Performance
Performance capstone: a full investigation, end-to-end
You have learned seven tools. This is where they become one reflex. Take a real slow path — a slow endpoint, a heavy page, a lagging job — and run the full loop the track is built on: measure before you touch anything, find the single dominant cost, fix it at the layer where it lives, verify under the same load, and leave a gate behind so it cannot quietly come back.
Turn the whole track into one reproducible investigation: instrument, locate the dominant cost (refusing to guess), classify its shape, fix at the right layer, prove the win with before/after numbers under identical load, and enforce it so the regression cannot recur silently.
Pick one genuinely slow path in a real system (a slow API endpoint, a heavy web route, or a lagging background job — your own service or an open-source app) and bring it under a stated target by running the full Profile → Classify → Fix → Verify → Enforce loop, fixing at the right layer and proving every step with measurements rather than intuition.
- A before/after table measured under the same representative load: the target SLI plus the dominant-cost metric (e.g. flat% of the hotspot, allocation rate, query count, or bundle KB). Numbers, not estimates.

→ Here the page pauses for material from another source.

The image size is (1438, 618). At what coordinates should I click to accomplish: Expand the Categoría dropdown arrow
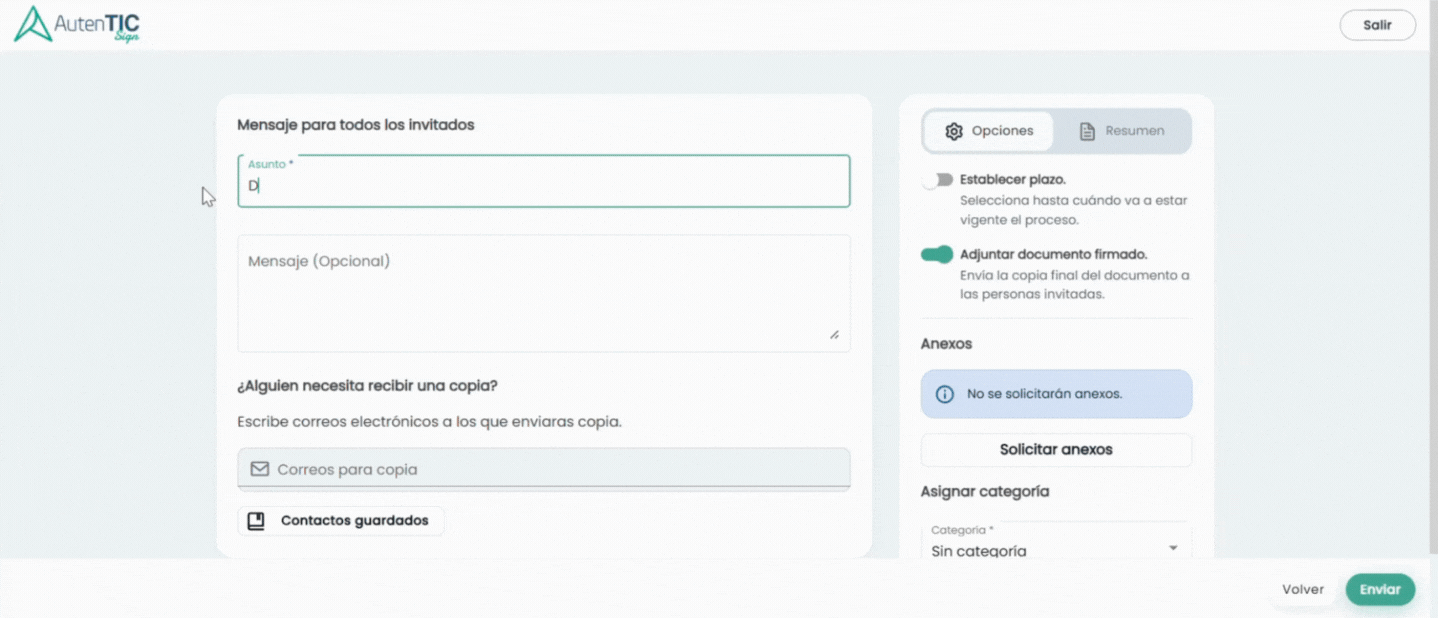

- Evidence that the fix landed at the right layer: the re-captured profile/log/bundle shows the SAME dominant cost reduced — not a different metric improved or the symptom merely masked.
- A short Amdahl write-up: the dominant cost's share of total, the speedup ceiling it implied, and the rejected wrong suspect with the evidence that ruled it out.

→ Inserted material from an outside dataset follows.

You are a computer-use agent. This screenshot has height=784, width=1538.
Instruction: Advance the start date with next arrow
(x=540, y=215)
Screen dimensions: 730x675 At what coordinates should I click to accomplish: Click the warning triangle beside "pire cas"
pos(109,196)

- A working CI gate (or alert) that would fail if this specific regression returned, with the threshold and a note on how it was chosen.
- Chain a second fix: after the first dominant cost is gone, re-profile — the new dominant cost is usually different (allocation gone, now cache- or round-trip-bound). Run the loop again and document how the bottleneck moved.
- Write a one-page investigation runbook: the five-step loop, which artifact to capture per cost shape, the fix ladder per shape, and the verify/enforce checklist — usable by an on-call engineer who has never seen this service.
- Pick a path that is slow on TWO axes (e.g. a server endpoint feeding a heavy client route) and show how the same loop applies on both the backend (profile/N+1) and the frontend (bundle budget), with separate before/after numbers for each.
- Add a continuous guard: a canary load test in CI that diffs the profile or bundle against main and fails the build if any function's flat share or any route's bundle grows beyond a set threshold.
This is the discipline the whole track was building toward, run once end to end: measure before you touch anything, let the evidence (and Amdahl) pick the one cost that matters, classify its shape, fix at the layer where that cost is created, verify under identical load, and leave a CI gate so the win persists. Do it once on a real slow path and the loop becomes the reflex you bring to every future incident — performance as a durable property, not a one-time project.